**Description of the task:** With pictures left out, copy exactly every line from the one containing "Click the 德文-乔治 player portrait" through the end of the material.

**Supplied records:**
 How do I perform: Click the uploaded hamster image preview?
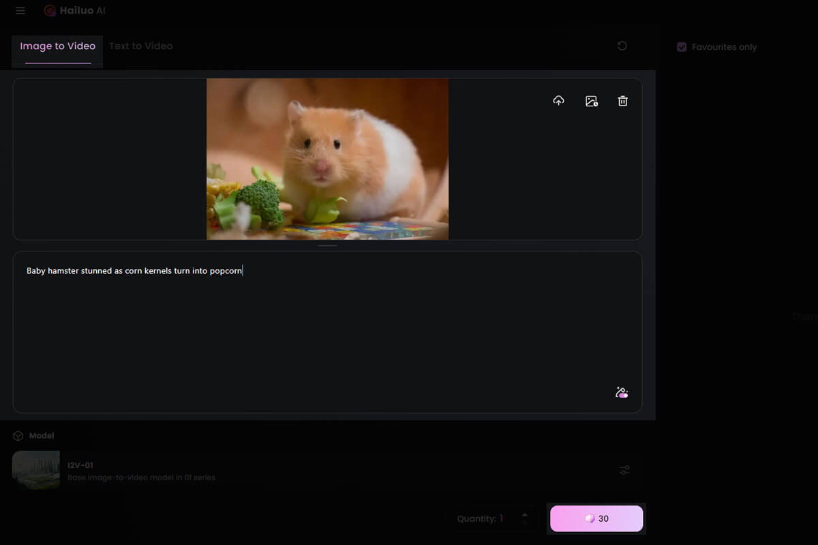tap(327, 159)
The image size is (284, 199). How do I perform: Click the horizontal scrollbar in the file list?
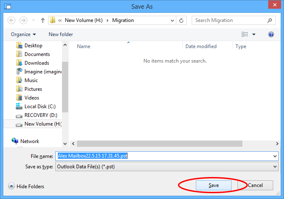pyautogui.click(x=158, y=143)
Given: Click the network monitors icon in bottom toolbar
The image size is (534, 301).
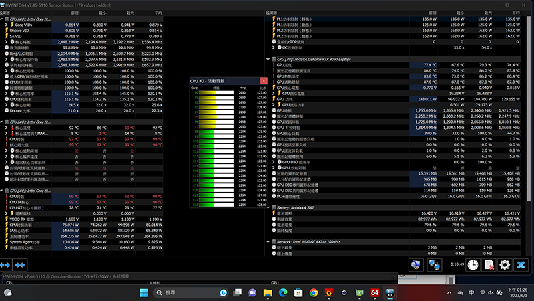Looking at the screenshot, I should coord(435,265).
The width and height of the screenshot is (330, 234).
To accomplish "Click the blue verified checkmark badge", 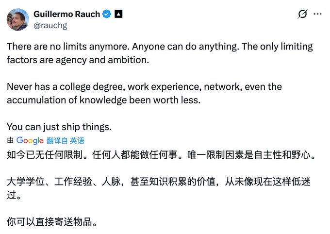I will tap(107, 14).
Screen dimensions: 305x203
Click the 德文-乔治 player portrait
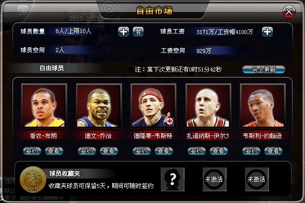[99, 106]

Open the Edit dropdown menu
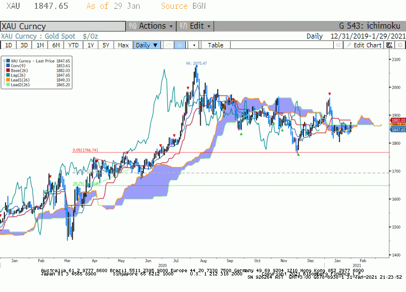pyautogui.click(x=195, y=26)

**Written answer:**
Click the 德文-乔治 player portrait
[99, 106]

Open the Edit dropdown menu
pyautogui.click(x=195, y=26)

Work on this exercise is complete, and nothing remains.